Aim:
List every line below that contains the word "chart". Only matches with the same capital and small letters count.

+++ The data

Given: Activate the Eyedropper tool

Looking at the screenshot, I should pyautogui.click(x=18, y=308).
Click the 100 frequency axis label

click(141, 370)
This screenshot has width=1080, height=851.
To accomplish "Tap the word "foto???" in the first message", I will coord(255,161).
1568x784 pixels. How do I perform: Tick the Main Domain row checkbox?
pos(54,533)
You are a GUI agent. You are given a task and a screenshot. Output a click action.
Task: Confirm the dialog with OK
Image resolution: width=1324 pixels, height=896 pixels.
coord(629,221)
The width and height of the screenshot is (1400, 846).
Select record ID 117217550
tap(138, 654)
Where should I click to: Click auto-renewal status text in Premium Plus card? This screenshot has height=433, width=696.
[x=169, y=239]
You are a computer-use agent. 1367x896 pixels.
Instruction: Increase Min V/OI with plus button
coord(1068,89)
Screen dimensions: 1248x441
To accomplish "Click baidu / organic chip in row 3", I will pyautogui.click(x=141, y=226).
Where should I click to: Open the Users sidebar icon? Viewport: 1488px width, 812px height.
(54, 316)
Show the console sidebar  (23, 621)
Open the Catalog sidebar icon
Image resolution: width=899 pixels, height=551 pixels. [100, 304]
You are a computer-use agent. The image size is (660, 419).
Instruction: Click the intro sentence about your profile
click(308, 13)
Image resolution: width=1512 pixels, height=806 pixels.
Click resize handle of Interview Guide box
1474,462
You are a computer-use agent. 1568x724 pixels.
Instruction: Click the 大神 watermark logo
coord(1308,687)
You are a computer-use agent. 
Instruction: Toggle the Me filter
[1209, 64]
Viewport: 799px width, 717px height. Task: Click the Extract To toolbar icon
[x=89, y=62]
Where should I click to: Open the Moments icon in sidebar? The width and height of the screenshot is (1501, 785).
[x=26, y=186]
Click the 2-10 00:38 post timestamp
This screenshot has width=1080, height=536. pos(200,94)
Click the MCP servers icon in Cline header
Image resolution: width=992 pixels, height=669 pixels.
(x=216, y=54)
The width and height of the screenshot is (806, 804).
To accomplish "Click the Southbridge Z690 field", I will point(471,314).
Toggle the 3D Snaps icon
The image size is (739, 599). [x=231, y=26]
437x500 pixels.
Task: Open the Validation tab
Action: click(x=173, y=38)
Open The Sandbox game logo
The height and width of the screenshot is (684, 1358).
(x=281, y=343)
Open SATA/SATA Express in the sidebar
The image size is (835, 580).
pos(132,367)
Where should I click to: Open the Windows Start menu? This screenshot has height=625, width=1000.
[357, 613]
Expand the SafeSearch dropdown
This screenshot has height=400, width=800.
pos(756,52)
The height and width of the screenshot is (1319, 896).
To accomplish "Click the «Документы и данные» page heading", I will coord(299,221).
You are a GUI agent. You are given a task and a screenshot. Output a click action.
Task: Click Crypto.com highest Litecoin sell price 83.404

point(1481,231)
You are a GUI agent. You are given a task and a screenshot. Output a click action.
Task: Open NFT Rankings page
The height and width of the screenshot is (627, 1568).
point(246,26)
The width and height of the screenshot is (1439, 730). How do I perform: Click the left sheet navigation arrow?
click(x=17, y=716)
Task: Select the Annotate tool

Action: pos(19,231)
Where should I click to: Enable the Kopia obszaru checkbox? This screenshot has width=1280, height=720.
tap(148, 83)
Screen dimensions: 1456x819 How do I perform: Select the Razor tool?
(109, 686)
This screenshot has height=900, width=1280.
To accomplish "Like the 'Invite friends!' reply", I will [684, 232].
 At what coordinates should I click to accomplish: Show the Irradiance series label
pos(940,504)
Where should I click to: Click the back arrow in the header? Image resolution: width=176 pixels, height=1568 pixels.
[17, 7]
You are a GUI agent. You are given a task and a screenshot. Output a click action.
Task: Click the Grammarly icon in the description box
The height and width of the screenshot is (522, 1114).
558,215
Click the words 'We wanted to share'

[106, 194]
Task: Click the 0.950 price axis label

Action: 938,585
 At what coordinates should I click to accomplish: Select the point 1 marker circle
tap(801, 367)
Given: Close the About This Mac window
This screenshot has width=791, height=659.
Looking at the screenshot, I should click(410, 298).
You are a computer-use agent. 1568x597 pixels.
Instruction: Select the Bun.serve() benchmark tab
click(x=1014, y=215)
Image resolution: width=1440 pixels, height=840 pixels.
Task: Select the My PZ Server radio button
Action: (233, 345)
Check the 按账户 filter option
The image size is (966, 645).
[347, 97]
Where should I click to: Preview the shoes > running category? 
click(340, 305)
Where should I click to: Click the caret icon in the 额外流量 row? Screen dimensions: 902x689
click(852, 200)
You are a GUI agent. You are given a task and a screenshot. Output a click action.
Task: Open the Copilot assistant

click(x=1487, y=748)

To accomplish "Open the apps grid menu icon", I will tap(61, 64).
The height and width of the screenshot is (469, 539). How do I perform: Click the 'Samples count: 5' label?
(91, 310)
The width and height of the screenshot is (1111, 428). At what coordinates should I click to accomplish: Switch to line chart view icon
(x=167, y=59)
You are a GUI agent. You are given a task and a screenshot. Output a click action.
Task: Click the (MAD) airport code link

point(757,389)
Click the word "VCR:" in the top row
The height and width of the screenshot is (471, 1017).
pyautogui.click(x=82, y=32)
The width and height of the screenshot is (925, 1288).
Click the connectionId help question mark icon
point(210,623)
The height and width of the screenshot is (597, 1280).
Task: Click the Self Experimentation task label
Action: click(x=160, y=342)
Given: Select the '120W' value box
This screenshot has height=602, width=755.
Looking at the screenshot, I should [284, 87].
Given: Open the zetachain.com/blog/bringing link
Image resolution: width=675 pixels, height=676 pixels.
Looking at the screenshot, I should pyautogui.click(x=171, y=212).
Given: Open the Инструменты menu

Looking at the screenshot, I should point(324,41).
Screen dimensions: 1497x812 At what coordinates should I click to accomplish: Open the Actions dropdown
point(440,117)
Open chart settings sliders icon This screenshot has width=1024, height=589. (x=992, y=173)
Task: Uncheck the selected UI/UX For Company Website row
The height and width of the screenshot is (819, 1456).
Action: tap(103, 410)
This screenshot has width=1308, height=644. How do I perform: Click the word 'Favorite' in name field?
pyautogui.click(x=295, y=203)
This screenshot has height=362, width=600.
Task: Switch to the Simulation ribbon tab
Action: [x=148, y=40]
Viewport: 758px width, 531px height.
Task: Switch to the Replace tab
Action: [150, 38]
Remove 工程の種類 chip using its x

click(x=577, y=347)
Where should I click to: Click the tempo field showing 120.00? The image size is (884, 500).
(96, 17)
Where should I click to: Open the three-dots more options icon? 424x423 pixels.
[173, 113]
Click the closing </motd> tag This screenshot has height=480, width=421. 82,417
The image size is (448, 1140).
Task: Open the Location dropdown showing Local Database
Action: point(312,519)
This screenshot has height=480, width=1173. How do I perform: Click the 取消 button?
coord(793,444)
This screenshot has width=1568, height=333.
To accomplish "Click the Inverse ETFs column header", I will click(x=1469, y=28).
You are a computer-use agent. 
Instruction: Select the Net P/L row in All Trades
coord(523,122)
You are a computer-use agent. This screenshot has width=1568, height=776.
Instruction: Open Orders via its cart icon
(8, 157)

++++++

Response to the exercise:
The width and height of the screenshot is (1111, 428). At what coordinates should I click to accomplish: Switch to line chart view icon
Open chart settings sliders icon This screenshot has width=1024, height=589. (x=992, y=173)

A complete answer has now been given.